Avast leaves virus on system after unpacking

[sowen]

I run a full system scan (all disks, all files) on the computer running my mail-server. The eicar virus was contained in an email which I had been using to test.

Avast correctly detected the virus in my email (very impressive, because it's in SMTP/uuencode format .

Later in the scan, Avast found the virus again in
       C:\WINDOWS\Temp\_avast4_\unp21303\eicar.com

Now I know I could exclude the c:\windows\temp\_avast4_ directory, but it seems to me that Avast should clean up after unpacking virusses, rather than leaving virusses on the system.

[Vlk]

Hmm, the proper cleanup of temp files is something we fight all the time... Avast now features about 20 independent unpackers and to keep them all clean up things propertly is not easy...

I'd need more info: are you sure that this particular eicar is related to the one you sent via email? (I mean, you are appearently doing a lot of experiments so I want to make sure that it's really the MIME unpacker...). Maybe a retry of that 'test' would be useful...


Thanks
Vlk

[sowen]

I'll retry the test this evening. Or, rather, I'll let my system do it, as I'll probably be out of it on champagne!  

Although if it isn't the scan, then another part of Avast is leaving the virus on the system.

[sowen]

An update on that: I just checked the c:\windows\temp\_avast4_ directory, and there are several files with names beginning with 'unp', plus a file called 'clnr0.dll'.

I checked the contents of all the 'unp' files, and they all begin with the letters "PK", so my guess is the PKZIP unpacker isn't cleaning up properly.

[Vlk]

Actually if they begin with PK it doesn't mean it's the ZIP unpacker at all... I mean, the unp* files are the unpacked files, not the containers (that the unpacker is unpacking). I.e. these are ZIP files that were originally contained in a parent container.

Maybe you could identify the files by opening them in WinZIP... (their contents could ring the bell)

Vlk

[sowen]

Well I was just guessing

The files are apparently valid PKZIP files, as I can open them with WinZip, but all are empty (i.e. contain no files). Perhaps they got cleaned during the scan last night.

[Vlk]

Were you testing ZIPed eicars (and their deletion)?

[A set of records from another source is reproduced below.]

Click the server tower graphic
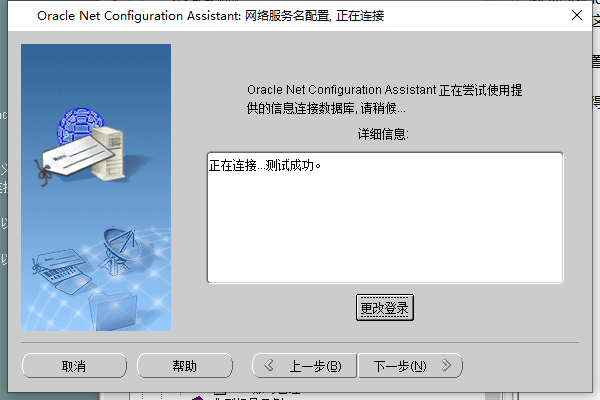The image size is (600, 400). coord(108,153)
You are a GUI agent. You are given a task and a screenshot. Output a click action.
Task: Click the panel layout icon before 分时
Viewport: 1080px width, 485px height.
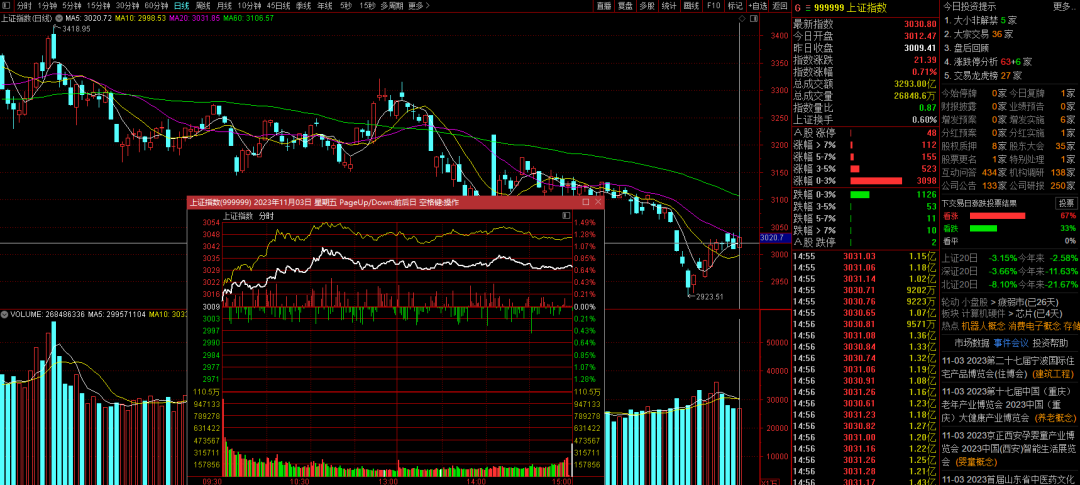[x=7, y=5]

After all, it might've been be the ZIP unpacker then

[sowen]

Yes, I was testing the eicar virus in a zip. I can't seem to reproduce the problem however.

[Vlk]

Try attaching a ZIPped eicar to an email and upon detection, tell avast to delete it. See what happens.

Thanks
Vlk

[sowen]

Nope, I can't seem to reproduce this one, using either email attachments or by creating tasks and schedules. Perhaps it will happen again during the night-time scan, when nobody's watching.